Complete the following
• a. According to the passage on the IMRF manual review, how often was it agreed that the training resources should be reviewed?
• b. Reproduce the passage on the IMRF manual review from "Why Does It" up to and including "are being utilised.".
• c. Using the passage on the IMRF manual review, explain why the training resources are reviewed every three years.

As a matter of good governance and best practice, the IMRF regularly reviews its guidance and learning materials to ensure they reflect the latest thinking, any regulatory changes and the experience of members to ensure they are as relevant as possible.

The Basic Rescue Boat Operator Manual and Search Cards were developed in direct response to a need expressed by IMRF Members.

These members were involved in delivering maritime SAR training to organisations in the Africa SAR region and some had responded to the Aegean crisis in 2016.

From these experiences, it was clear that there was a lack of standardised documentation, such as detailed common training standards and resources.  

As a result, it was agreed that a common training resource with an agreed syllabus content in the form of manuals would help standardise SAR training, and an IMRF working group was created in 2018 to address this.

Dave Whiddon, International Programmes Manager with the RNLI is now leading the IMRF’s working group review of these valuable and well-used training materials, we asked him to tell us more about the review and why it matters …

Why Is a Review Being Conducted Now?

When these resources were first developed in 2018, it was agreed, as good practice, that they should be reviewed every three years.

This allows users to provide comments and feedback on their use and suitability and means any changes can be made and lessons learned can be captured from their use.

This ensures that the manuals are continuously improved, kept up-to-date and current.

What is involved – there is a working group – how was that assembled, who’s involved and how do you review the publication?

The original resources were developed by a working group which was made up of IMRF members that had been involved in delivering training in Africa and the Aegean, as well as organisations that had received this training.

This ensured that the working group had a cross representation of users and it captured the needs of different geographical and regional needs, operating environments and local context.

The current review group will be again made up of a small working group of IMRF Members that have been selected because of their first-hand experience of using the resources, as well as other organisations that have expressed an interest in being part of this process.

Why Does It Matter that the Manual Is Updated, What Could Go Wrong if It Wasn’t?

As part of the governance of the manual and search cards, it is best practice to review documentation periodically to ensure resources are still fit for purpose and ensure that there is no safety critical or outdated information that may have changed.

It is also important to make sure that appropriate methods to introduce basic training in rescue boat SAR operations are being utilised.

Information shown
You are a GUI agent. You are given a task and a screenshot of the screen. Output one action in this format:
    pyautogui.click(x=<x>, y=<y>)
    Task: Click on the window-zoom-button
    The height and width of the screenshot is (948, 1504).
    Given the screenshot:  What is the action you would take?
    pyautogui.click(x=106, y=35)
---
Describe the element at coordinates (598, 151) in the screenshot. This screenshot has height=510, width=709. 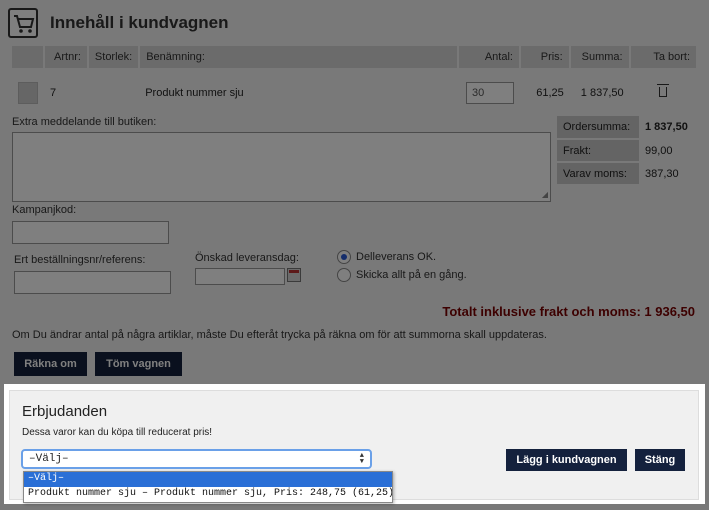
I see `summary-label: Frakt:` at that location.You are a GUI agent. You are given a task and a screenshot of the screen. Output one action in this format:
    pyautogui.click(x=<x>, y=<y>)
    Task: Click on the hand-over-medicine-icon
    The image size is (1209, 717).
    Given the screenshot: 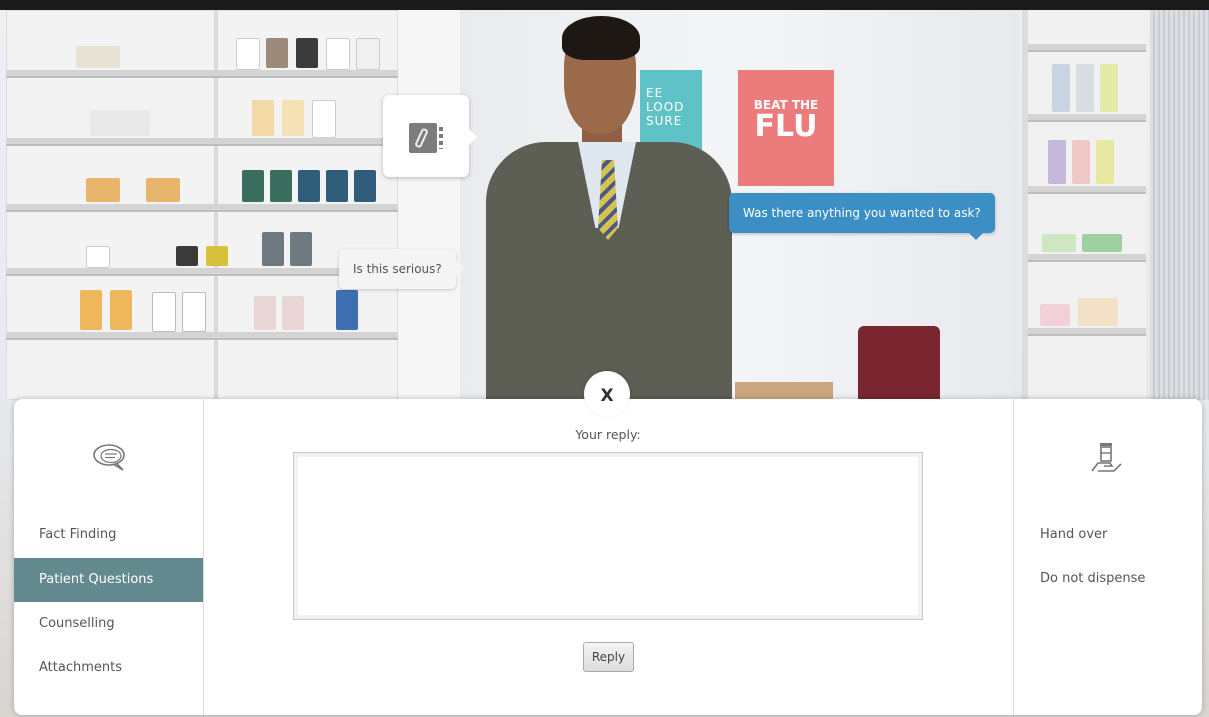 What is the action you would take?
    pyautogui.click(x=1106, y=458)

Solutions per task
• a. Every three years.

• b.
Why Does It Matter that the Manual Is Updated, What Could Go Wrong if It Wasn’t?

As part of the governance of the manual and search cards, it is best practice to review documentation periodically to ensure resources are still fit for purpose and ensure that there is no safety critical or outdated information that may have changed.

It is also important to make sure that appropriate methods to introduce basic training in rescue boat SAR operations are being utilised.

• c. A review every three years lets users comment on how well the resources work and how suitable they are. It also means changes can be made and lessons learned from their use can be captured. This keeps the manuals continuously improved, up-to-date and current.